All currently known subtypes of BoNT/E contain all four key amino acids in 4E17.1 binding. Subtypes BoNT/E1–E4 were available for testing, and all four interacted with 4E17.1. Subtypes BoNT/E5 and /E6 were unavailable for testing, but based on the amino acid homology 
, both are expected to interact with 4E17.1. Additionally, the examination of 55 BoNT/E strains demonstrates that this epitope is identical as YNSYTLEE. All currently known subtypes of BoNT/F contain Y750, Y753, and E757, three of the four key amino acids in 4E17.1 binding. Four of the seven subtypes were available for testing, and all four interacted with 4E17.1. This is further evidence that E756 is perhaps not as critical for binding as the other residues, because E756 is an aspartic acid, a conserved mutation, in all serotypes of BoNT/F. Subtypes BoNT/F3, /F4, and /F5 were unavailable for testing, but based on the amino acid homology 
, all are expected to interact with 4E17.1. Furthermore, 60 strains of BoNT/F have this identical epitope YNNYTSDE.
BoNT/C, /D, /G, and TeNT all contain Y750 and Y753, two of the amino acids known to be important in 4E17.1 binding. However, upon testing, it was determined that these toxins do not efficiently interact with the 4E17.1 antibody. Hence, these data show that a minimum of three of the four critical amino acids, Y750, Y753, and E757, are required for efficient binding. Furthermore, BoNT/G contains three of the four key amino acids in 4E17.1 binding including Y750, Y753 and E756, but it does not contain E757 and BoNT/G does not interact with 4E17.1. These additional data show that E756 is not critical for 4E17.1 interactions but that Y750, Y753, and especially E757 are required for efficient binding.
Endopep-MS was developed to detect the presence of BoNT in a clinical or food sample. An antibody affinity concentration/purification step prior to reaction with the substrate is critical to the success of the method when testing complex matrices such as serum or stool extracts. Prior to the discovery of the 4E17.1 antibody, a sample needed to either be split into 4 aliquots or extracted 4 separate times to test for the presence of four serotypes of BoNT. Either option negatively affected the Endopep-MS assay in terms of either sample volume requirements or time as each extraction step is approximately 1 hr. Therefore, the development of a single antibody which can be used to extract four serotypes of BoNT simultaneously, especially the four serotypes commonly involved in human botulism, is beneficial in the Endopep-MS assay to detect BoNT and would be beneficial in other assays which use antibody-affinity for BoNT detection.
We have tested the 4E17.1 antibody with spiked clinical and food samples such as serum, stool extracts, and milk and found that this antibody is particularly effective with serum and milk. For stool extracts with a severe protease composition, we have had recent success with 2M sodium chloride washes to remove excessive proteases from the antibody-coated beads (manuscript in preparation). In the presence of such extreme conditions, BoNT/B and /F in particular unfortunately are removed from the antibody-coated beads, due to the higher dissociation rates 
listed in . Thus, the use of the 4E17.1 antibody may be limited to stool extract samples which contain fewer proteases, such as infant stools.
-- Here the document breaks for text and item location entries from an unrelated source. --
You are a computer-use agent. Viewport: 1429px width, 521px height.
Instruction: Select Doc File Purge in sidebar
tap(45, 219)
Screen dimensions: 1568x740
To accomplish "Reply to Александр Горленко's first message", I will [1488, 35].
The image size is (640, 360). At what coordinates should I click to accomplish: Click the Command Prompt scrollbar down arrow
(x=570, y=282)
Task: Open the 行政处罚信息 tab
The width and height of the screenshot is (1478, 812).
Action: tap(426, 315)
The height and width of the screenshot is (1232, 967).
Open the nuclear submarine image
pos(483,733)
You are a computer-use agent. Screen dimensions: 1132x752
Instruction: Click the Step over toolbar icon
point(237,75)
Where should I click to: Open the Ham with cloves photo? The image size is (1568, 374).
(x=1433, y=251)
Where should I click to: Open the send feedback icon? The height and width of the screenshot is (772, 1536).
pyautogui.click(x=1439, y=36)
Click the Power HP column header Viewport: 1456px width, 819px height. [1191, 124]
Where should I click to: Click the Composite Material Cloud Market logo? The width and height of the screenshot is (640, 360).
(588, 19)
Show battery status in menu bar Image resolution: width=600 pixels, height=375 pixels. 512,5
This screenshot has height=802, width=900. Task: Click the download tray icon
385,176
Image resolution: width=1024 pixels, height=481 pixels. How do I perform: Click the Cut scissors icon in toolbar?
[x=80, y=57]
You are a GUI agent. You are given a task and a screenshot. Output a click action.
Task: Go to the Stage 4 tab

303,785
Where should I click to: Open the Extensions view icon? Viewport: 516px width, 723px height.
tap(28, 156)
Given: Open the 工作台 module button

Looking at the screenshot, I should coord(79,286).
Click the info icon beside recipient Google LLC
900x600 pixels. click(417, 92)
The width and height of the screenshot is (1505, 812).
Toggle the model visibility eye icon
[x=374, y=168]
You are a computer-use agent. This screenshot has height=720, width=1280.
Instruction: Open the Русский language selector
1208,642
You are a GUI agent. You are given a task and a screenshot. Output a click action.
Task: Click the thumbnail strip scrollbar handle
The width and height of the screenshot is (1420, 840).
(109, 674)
Further studies employing real-world clinical specimens are planned when such samples become available to us. Nevertheless, as the LOD of BoNT/A, /B, /E, and /F are equivalent or near equivalent to those obtained with other serotype-specific antibodies used for toxin extraction, this new antibody offers the opportunity to test for any of those toxin types in an unknown sample.
The opinions, interpretations and recommendations are those of the authors and are not necessarily those of the Centers for Disease Control and Prevention or the US Army.